=== YOUR INSTRUCTIONS ===
Of all the lines below, return only those starting with the line holding "This screenshot has height=760, width=1102." and going on through the line holding "The width and height of the screenshot is (924, 1307).", exactly as written.

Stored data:
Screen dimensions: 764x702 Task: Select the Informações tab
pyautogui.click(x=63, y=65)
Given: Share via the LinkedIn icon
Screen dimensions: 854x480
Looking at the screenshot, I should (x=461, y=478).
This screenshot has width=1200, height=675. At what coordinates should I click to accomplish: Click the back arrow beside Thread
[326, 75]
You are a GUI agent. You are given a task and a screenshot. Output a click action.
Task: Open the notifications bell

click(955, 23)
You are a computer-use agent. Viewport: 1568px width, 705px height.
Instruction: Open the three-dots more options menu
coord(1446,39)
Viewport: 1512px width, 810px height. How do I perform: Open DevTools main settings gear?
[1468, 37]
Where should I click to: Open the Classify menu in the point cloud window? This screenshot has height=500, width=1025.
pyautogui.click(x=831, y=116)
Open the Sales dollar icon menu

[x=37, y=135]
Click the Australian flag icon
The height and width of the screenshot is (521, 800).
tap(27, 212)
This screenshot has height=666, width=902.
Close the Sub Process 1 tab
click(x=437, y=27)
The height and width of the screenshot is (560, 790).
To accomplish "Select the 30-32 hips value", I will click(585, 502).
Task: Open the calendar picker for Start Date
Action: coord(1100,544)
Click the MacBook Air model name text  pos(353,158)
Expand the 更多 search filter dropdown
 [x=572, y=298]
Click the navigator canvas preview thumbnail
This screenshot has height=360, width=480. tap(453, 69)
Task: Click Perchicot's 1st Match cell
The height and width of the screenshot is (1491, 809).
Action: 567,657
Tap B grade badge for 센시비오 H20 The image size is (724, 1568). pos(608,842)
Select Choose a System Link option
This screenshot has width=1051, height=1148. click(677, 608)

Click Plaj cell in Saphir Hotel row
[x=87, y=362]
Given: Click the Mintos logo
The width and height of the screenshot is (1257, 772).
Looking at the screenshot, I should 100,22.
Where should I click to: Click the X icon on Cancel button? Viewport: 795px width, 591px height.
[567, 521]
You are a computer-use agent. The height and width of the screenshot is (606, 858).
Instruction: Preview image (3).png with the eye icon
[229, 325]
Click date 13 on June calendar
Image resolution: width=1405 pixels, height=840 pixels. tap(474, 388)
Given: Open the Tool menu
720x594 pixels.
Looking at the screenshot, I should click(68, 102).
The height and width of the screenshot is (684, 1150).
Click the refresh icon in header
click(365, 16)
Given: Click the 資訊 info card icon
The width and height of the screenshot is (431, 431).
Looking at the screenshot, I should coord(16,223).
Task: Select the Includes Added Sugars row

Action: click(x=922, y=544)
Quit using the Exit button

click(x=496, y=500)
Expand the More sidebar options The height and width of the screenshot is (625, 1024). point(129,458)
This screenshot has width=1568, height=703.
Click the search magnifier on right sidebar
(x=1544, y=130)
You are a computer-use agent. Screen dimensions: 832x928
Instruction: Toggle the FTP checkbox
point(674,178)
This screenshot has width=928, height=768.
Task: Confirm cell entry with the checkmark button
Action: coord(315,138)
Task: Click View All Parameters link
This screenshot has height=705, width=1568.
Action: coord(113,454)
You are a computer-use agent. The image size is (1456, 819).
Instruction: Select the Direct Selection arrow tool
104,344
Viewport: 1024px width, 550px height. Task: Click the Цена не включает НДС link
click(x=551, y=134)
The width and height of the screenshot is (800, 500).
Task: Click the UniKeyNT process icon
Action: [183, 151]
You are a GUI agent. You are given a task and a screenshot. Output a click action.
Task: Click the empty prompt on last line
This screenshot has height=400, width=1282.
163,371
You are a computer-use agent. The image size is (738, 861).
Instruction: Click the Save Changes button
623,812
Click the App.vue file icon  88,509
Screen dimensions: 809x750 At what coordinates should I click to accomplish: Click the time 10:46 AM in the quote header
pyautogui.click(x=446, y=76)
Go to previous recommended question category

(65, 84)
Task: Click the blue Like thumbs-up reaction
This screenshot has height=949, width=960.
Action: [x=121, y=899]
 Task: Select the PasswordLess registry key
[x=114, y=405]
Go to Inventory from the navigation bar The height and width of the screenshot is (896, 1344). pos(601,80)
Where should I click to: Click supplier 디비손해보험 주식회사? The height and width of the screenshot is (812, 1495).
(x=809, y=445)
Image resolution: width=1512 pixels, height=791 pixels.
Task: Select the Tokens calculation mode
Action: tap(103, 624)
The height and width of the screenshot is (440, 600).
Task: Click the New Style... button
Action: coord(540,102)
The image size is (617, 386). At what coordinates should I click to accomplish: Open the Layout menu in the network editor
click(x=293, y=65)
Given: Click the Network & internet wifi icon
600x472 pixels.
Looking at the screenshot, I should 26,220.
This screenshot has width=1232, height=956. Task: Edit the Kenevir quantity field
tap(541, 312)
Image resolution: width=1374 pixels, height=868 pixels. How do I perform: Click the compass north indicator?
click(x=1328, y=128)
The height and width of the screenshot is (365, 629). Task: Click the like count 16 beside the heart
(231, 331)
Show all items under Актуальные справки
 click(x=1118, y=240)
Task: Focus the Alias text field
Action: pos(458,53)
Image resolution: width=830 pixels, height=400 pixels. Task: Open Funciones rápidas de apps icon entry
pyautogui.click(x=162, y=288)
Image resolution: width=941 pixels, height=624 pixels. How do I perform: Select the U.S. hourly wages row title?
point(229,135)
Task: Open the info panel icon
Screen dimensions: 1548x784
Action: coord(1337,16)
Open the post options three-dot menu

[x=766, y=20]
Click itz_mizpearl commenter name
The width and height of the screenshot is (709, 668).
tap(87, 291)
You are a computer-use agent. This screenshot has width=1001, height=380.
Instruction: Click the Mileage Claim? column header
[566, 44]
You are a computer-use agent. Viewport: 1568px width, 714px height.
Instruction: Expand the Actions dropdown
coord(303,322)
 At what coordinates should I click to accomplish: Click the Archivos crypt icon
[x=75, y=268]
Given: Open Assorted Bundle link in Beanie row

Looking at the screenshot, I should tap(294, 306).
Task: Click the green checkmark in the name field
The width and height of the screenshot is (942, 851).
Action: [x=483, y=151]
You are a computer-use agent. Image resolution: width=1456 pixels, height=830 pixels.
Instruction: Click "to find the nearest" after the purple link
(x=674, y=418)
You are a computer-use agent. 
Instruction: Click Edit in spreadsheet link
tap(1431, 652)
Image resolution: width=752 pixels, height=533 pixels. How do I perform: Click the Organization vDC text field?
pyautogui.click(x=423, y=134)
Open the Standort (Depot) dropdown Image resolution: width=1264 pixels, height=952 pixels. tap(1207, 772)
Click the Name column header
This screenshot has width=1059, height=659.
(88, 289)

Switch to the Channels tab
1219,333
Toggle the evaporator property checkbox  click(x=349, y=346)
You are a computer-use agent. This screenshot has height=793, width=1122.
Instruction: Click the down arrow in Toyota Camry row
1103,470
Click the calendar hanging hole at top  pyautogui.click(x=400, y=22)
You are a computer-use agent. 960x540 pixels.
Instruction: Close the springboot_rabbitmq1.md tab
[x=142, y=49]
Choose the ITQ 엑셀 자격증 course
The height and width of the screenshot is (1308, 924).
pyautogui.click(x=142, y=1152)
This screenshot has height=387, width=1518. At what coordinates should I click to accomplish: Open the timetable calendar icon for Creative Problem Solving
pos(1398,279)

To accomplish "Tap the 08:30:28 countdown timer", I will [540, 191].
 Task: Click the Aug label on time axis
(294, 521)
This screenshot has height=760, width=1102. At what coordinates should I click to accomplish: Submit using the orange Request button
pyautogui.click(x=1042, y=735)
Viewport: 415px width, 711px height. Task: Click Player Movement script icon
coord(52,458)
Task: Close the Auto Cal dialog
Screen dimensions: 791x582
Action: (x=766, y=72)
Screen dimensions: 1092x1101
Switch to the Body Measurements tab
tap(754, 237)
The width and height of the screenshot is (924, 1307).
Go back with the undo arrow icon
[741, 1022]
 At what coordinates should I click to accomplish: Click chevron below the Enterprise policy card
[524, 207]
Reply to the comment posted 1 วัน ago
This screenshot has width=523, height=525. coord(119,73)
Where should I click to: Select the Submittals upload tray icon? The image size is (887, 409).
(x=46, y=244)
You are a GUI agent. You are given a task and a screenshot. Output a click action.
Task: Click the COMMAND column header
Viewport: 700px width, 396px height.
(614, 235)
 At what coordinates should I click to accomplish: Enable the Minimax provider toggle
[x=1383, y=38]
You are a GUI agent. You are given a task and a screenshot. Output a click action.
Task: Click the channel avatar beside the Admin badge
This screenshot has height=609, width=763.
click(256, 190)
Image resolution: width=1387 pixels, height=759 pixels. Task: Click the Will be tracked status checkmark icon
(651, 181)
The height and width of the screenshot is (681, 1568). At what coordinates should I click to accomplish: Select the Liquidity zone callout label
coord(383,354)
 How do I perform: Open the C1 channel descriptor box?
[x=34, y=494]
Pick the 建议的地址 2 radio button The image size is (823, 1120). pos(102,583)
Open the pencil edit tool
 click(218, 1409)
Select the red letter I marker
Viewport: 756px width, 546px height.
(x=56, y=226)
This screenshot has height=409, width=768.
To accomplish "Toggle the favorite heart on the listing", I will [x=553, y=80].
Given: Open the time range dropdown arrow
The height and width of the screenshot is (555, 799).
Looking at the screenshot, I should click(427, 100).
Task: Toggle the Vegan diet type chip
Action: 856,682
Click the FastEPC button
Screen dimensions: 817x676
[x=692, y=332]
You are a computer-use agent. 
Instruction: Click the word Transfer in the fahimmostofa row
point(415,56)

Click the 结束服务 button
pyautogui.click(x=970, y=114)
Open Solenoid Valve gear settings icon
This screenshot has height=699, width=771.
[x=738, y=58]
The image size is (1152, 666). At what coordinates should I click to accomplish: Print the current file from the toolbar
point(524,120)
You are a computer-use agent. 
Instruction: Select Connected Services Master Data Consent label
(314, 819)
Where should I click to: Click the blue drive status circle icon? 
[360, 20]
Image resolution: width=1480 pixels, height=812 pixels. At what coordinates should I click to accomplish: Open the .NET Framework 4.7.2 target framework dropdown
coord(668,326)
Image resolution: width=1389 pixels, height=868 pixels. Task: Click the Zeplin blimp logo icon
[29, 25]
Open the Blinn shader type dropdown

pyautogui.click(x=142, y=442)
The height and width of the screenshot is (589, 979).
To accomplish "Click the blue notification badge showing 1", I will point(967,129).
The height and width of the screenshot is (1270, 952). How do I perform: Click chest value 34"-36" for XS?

=== FINISHED TASK ===
This screenshot has height=760, width=1102. At what coordinates should I click to accomplish: Submit using the orange Request button
pyautogui.click(x=1042, y=735)
Viewport: 415px width, 711px height. Task: Click Player Movement script icon
coord(52,458)
Task: Close the Auto Cal dialog
Screen dimensions: 791x582
Action: (x=766, y=72)
Screen dimensions: 1092x1101
Switch to the Body Measurements tab
tap(754, 237)
The width and height of the screenshot is (924, 1307).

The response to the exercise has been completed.